**The data:**
----------------
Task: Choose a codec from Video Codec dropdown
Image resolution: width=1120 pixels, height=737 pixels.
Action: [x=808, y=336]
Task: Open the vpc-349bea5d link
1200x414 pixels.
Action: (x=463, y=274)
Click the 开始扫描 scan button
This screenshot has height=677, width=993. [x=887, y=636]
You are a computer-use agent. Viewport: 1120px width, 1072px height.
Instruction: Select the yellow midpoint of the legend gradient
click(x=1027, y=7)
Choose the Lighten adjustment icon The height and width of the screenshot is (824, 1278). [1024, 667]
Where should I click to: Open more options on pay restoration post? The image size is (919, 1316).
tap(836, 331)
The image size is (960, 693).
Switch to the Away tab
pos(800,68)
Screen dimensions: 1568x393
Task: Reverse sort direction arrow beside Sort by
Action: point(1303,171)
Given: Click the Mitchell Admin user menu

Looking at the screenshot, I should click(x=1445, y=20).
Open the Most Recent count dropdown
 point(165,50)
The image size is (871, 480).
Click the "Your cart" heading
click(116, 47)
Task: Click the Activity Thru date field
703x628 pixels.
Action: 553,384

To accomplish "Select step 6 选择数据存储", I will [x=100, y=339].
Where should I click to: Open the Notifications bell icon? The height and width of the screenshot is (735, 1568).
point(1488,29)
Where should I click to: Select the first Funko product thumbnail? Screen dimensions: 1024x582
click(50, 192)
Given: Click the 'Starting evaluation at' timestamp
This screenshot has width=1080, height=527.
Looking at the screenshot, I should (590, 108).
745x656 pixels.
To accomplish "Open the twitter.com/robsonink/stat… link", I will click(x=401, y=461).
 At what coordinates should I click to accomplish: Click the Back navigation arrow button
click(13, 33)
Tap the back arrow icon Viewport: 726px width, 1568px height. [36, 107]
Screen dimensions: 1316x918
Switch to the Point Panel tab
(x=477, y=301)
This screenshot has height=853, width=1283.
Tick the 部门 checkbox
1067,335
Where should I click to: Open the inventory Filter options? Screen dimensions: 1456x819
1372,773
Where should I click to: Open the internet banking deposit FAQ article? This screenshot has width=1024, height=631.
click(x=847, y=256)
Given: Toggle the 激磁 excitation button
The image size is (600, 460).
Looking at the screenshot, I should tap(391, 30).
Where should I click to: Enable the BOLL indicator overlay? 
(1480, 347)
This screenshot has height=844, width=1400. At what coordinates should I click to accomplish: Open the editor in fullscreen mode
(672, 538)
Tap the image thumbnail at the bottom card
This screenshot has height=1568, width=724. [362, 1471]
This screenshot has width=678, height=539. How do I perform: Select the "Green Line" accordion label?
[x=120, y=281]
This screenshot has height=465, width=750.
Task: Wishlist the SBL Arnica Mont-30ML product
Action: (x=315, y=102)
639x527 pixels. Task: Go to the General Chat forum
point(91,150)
----------------
**How to complete this task:** Write out the lines of the entries, word for word, from the first through the one containing "Choose the Lighten", and stop at that line.

**Solution to this exercise:**
Task: Choose a codec from Video Codec dropdown
Image resolution: width=1120 pixels, height=737 pixels.
Action: [x=808, y=336]
Task: Open the vpc-349bea5d link
1200x414 pixels.
Action: (x=463, y=274)
Click the 开始扫描 scan button
This screenshot has height=677, width=993. [x=887, y=636]
You are a computer-use agent. Viewport: 1120px width, 1072px height.
Instruction: Select the yellow midpoint of the legend gradient
click(x=1027, y=7)
Choose the Lighten adjustment icon The height and width of the screenshot is (824, 1278). [1024, 667]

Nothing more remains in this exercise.